╭─ Passage shown

Antwerp's diamond district, also known as the Diamond Quarter (Diamantkwartier), and dubbed the Square Mile,[1] is an area within the city of Antwerp, Belgium. It consists of several square blocks covering an area of about one square mile. While, as of 2012, much of the gem cutting and polishing work historically done in the neighborhood had moved to low wage centers elsewhere, about 84% of the world's rough diamonds passed through the district, making it the largest diamond district in the world with a turnover of 54 billion dollars.[2]

Over $16 billion in polished diamonds pass through the district's exchanges each year. There are 380 workshops that serve 1,500 companies. There are also 3,500 brokers, merchants and diamond cutters.

Within the area is the Antwerp World Diamond Centre, and four trading exchanges[3] including the Diamond Club of Antwerp and the Beurs voor Diamanthandel, both of which were founded by Hasidic diamantaires,[4] the Antwerpsche Diamantkring and the Vrije Diamanthandel.[5]

The neighborhood is dominated by Jewish, Jain Indians, Maronite Christian Lebanese and Armenian dealers, known as diamantaires.[6][7] More than 80% of Antwerp's Jewish population works in the diamond trade; Yiddish was, historically, a main language of the diamond exchange.[8] No business is conducted on Saturdays.[9]


The diamond district is located adjacent to the Central Station (Antwerp Centraal) and a few minute's walk to Meir, Antwerp's main shopping street. The Antwerp Zoo is also nearby. There are numerous and various restaurants, bars and cafes around the district.[10] Restaurants include: Ho Chan House (Chinese), San Remo and Da Vinci Pizzerias. Bars include: Bier Central (boasts over 200 types of beers), Kelly's Irish Pub. Cafes include: Del Rey.

╰─
╭─ Stored data

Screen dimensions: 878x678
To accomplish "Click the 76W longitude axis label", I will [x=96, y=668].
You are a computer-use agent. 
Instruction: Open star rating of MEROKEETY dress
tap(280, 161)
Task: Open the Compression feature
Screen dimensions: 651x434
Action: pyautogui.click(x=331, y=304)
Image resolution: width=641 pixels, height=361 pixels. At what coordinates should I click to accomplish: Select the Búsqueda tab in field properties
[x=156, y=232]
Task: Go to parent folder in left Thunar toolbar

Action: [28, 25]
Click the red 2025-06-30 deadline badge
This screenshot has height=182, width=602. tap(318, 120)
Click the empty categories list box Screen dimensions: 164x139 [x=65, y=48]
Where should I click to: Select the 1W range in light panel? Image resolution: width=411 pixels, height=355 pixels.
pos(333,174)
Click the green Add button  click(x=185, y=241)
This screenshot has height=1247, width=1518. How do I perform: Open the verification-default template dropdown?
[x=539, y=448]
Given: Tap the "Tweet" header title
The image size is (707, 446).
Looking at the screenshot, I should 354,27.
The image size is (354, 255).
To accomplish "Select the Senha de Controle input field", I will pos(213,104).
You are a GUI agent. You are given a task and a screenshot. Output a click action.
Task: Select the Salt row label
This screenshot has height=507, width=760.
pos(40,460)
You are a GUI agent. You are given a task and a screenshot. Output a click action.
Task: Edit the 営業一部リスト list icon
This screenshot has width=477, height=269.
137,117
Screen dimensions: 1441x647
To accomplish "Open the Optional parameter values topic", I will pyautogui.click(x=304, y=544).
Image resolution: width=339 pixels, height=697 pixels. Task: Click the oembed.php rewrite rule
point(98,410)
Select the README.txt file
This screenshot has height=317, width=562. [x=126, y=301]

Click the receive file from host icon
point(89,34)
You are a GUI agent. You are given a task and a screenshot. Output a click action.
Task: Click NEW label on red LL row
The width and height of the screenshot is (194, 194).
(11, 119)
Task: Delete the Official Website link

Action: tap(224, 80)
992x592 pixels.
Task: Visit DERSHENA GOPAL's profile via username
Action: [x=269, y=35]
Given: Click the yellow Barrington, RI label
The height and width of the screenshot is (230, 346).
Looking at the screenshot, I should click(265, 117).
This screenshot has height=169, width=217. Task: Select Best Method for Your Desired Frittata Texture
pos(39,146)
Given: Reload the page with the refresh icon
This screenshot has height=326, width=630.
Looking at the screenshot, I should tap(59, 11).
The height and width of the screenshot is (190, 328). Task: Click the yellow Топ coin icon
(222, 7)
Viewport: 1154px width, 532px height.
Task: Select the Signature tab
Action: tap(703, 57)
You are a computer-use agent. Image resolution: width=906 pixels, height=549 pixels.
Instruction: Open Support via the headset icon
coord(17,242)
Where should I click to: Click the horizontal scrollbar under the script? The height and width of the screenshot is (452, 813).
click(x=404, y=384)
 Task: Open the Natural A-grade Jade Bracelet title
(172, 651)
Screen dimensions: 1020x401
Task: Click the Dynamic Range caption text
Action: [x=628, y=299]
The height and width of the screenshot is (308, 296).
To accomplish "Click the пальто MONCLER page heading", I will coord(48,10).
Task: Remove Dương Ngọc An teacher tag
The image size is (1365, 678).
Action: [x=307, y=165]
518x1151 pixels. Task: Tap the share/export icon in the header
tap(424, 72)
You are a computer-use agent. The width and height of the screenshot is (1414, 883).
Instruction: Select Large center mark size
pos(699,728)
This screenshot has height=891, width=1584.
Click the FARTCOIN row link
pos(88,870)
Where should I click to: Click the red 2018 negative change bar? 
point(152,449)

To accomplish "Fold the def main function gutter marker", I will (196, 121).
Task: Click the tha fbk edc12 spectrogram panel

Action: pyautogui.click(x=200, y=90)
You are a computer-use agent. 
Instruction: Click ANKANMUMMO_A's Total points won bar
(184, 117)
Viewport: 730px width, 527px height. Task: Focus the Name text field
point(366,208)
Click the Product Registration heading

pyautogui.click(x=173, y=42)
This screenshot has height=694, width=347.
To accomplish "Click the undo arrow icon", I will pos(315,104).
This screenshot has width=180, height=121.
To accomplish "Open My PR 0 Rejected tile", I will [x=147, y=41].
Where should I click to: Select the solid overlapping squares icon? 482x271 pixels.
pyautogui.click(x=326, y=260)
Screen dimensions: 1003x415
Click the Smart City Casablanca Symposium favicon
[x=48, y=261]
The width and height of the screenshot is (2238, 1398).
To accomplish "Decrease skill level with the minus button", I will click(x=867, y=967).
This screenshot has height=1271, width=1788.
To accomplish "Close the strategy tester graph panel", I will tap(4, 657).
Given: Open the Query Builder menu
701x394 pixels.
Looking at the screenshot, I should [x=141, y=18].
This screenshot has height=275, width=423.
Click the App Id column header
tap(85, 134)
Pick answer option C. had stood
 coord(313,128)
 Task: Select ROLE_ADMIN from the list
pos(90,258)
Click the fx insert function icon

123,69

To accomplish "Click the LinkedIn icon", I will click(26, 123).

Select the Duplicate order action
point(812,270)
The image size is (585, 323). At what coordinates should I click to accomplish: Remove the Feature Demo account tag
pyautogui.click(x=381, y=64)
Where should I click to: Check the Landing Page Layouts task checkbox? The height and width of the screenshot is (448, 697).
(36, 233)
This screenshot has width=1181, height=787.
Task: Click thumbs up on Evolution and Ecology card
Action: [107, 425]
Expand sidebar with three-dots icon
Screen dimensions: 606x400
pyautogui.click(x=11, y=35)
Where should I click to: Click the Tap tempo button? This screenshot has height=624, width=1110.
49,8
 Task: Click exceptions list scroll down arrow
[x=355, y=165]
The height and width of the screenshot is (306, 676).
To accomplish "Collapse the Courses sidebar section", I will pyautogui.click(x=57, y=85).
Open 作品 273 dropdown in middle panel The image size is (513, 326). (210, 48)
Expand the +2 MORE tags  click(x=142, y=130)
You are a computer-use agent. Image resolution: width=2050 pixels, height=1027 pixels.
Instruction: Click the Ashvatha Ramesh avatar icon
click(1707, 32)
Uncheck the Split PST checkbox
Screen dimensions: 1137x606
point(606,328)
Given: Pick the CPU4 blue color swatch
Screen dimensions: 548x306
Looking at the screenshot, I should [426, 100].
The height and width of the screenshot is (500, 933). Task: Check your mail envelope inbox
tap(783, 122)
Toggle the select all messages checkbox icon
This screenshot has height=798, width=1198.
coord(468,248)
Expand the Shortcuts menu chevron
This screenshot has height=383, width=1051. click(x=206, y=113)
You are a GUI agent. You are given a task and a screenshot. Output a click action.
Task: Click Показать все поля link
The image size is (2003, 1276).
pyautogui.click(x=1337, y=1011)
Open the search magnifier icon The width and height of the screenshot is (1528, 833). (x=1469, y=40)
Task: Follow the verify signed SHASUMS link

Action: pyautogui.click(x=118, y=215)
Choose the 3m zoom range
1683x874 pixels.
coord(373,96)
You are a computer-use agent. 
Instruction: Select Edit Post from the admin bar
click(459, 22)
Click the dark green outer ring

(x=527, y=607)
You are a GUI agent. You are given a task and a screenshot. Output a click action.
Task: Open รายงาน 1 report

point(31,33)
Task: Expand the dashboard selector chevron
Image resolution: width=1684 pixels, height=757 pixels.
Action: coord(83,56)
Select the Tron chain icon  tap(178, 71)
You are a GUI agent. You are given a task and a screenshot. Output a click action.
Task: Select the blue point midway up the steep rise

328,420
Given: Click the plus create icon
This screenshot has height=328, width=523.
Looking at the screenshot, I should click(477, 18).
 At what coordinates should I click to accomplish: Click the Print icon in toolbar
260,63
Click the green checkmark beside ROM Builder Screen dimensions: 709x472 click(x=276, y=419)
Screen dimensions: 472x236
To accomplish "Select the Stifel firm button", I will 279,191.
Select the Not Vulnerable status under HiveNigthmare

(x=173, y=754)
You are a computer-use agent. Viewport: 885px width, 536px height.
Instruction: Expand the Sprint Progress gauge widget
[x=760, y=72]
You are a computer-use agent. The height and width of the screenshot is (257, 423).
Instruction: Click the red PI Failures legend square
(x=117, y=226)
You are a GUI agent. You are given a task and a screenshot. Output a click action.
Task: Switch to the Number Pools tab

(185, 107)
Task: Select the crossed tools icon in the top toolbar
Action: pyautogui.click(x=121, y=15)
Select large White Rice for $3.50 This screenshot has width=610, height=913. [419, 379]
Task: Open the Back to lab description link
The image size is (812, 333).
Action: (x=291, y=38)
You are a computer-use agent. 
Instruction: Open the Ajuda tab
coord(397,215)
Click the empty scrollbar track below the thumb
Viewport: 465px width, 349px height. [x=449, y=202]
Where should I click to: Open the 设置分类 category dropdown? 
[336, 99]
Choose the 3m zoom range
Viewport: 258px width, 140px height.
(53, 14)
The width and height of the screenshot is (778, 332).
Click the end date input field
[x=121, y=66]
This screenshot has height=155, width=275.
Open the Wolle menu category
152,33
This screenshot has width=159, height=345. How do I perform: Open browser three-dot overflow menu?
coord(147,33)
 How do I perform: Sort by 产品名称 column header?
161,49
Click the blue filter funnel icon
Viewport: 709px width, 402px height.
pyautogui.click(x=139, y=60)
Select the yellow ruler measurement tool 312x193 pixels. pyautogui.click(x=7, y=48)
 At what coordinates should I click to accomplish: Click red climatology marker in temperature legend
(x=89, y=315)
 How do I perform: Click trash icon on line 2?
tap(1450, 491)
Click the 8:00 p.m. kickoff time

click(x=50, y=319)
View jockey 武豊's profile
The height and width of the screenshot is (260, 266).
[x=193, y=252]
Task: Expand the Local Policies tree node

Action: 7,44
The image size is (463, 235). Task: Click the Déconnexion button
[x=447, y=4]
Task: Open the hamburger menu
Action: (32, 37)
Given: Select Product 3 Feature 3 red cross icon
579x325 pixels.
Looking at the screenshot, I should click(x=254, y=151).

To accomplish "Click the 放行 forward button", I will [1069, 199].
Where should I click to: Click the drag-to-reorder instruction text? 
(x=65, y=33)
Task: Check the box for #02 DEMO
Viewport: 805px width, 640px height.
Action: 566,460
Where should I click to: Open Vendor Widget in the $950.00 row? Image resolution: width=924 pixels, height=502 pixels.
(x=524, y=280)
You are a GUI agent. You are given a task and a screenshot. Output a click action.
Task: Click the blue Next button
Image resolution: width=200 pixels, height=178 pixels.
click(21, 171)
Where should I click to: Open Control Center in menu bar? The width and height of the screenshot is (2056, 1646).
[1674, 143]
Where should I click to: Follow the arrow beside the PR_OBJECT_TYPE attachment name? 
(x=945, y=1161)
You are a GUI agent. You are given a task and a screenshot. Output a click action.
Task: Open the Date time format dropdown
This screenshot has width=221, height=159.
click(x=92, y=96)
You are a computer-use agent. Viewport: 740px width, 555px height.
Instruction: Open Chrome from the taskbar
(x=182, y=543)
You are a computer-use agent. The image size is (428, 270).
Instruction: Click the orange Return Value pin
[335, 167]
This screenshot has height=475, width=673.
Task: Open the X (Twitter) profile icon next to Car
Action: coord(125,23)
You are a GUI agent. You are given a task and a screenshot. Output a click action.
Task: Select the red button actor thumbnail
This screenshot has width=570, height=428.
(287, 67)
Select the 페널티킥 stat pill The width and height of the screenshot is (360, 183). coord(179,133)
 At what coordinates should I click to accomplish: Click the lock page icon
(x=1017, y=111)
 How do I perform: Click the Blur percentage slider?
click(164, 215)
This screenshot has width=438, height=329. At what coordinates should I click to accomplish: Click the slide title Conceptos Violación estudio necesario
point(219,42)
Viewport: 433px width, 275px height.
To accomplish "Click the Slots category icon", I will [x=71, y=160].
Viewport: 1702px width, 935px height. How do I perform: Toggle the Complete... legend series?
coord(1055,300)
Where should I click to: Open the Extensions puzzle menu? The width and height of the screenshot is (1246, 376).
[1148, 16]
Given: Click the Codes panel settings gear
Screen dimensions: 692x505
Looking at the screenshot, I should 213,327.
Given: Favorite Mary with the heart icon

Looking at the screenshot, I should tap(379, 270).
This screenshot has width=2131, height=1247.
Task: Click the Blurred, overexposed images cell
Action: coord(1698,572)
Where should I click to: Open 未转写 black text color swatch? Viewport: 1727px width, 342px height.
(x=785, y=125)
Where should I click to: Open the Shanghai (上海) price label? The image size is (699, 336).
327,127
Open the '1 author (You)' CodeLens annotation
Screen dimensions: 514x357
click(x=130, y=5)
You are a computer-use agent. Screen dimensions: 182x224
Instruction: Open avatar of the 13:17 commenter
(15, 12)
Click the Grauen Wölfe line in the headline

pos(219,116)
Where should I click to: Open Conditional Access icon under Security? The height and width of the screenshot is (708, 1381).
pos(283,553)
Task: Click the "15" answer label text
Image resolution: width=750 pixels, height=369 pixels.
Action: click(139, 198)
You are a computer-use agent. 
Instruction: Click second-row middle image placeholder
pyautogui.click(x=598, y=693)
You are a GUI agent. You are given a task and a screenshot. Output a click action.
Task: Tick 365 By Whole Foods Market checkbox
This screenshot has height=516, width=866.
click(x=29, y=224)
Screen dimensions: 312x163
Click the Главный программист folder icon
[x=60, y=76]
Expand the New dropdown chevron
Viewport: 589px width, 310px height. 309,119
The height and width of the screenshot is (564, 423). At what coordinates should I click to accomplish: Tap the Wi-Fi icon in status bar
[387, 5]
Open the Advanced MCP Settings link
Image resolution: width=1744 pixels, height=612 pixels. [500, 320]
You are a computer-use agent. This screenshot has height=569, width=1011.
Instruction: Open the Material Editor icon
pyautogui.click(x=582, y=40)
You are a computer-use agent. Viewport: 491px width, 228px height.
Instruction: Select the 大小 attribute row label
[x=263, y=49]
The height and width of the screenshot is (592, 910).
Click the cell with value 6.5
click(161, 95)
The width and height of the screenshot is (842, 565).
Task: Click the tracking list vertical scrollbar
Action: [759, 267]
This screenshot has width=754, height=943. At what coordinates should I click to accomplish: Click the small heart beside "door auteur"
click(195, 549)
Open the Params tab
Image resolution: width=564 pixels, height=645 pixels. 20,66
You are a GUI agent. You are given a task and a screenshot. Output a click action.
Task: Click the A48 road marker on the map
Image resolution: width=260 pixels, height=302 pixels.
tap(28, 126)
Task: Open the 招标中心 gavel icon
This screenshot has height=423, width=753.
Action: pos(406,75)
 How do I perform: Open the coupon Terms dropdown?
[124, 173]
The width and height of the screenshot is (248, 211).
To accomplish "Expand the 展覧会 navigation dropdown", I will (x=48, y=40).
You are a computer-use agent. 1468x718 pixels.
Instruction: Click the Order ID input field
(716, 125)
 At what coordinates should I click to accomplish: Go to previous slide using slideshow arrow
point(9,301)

╰─

Exercise objective. In the passage on Antwerp's diamond district, what share of the world's rough diamonds passed through the district as of 2012?

Solution for this exercise. About 84%.